The parasite kills tens of thousands of people each year, but it could now be used to develop a vaccine for its induced cancer.
Scientists said the infection from the worm, commonly known as the “Southeast Asian liver fluke,” can be acquired when people eat raw or uncooked fish. However the new discovery, published in the journal PLOS Pathogens, shows that the deadly worm can also provide a positive effect to humans.
The Opisthorchis viverrini has been found to secrete a growth factor that can drive wound healing and blood vessel growth, according to researchers from James Cook University at the Australian Institute of Tropical Health and Medicine, or AITHM. The growth factor could potentially help to accelerate the healing of chronic wounds diabetic ulcers, and to create a vaccine for bile duct cancer, also called cholangiocarcinoma (CCA).
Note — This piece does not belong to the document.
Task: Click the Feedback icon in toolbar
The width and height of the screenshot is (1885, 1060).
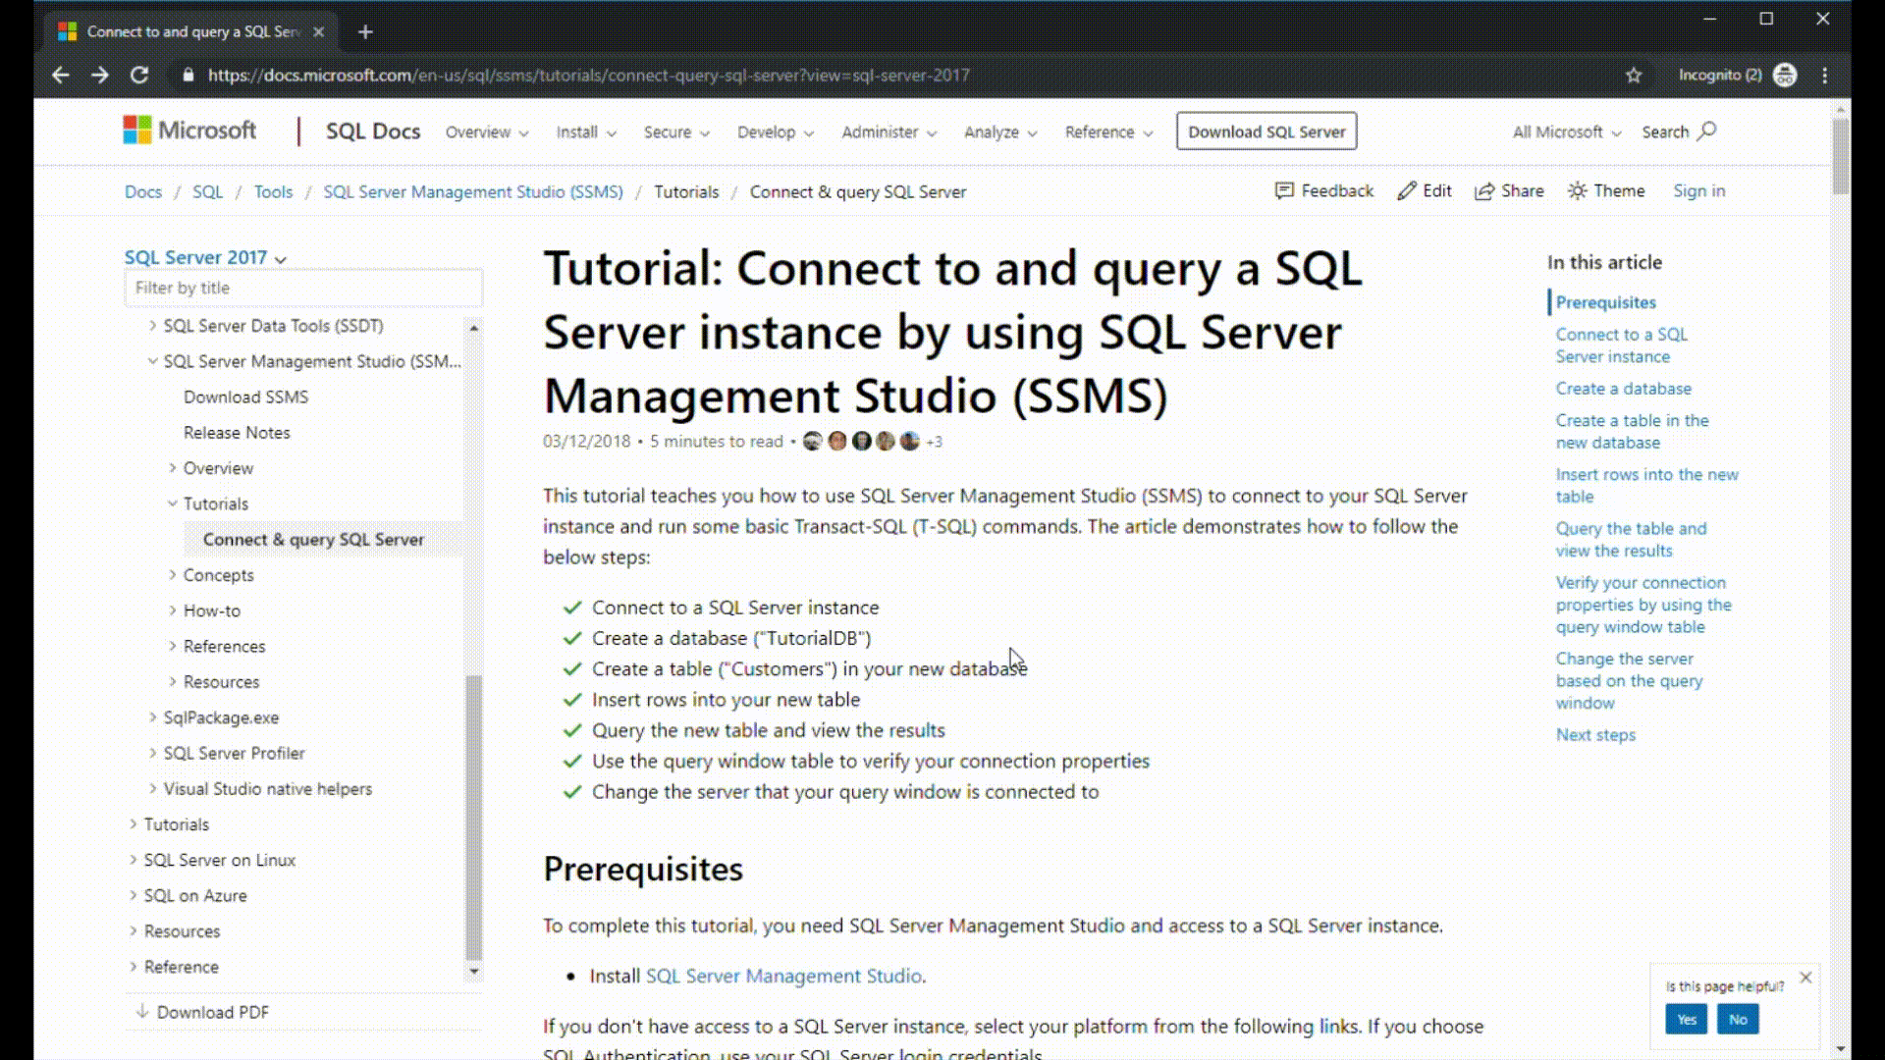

"Diabetes is a big problem as we live longer and get heavier," said Dr Michael Smout, a scientist at James Cook University. "There are increasing numbers of inflammatory diseases such as diabetes and associated non-healing wounds.”
“A powerful wound healing agent designed by millennia of host-parasite coevolution may accelerate the impaired healing processes that plague diabetic and elderly patients.”
The vaccine would benefit people at risk of cancer, as well as the developed world with a new wound healing agent from the growth factor.
However, utilising the ability of the worm to accelerate wound repair would increase the risk of developing liver cancer, researchers said. Millions of people in Southeast Asia suffer from infection from the worm, and about 26,000 people die each year because of the parasite-induced bile duct cancer.
Smout noted that the development of the healing agent or cancer vaccine will take a number of years, and scientists are still trying to understand how the growth factor controls healing.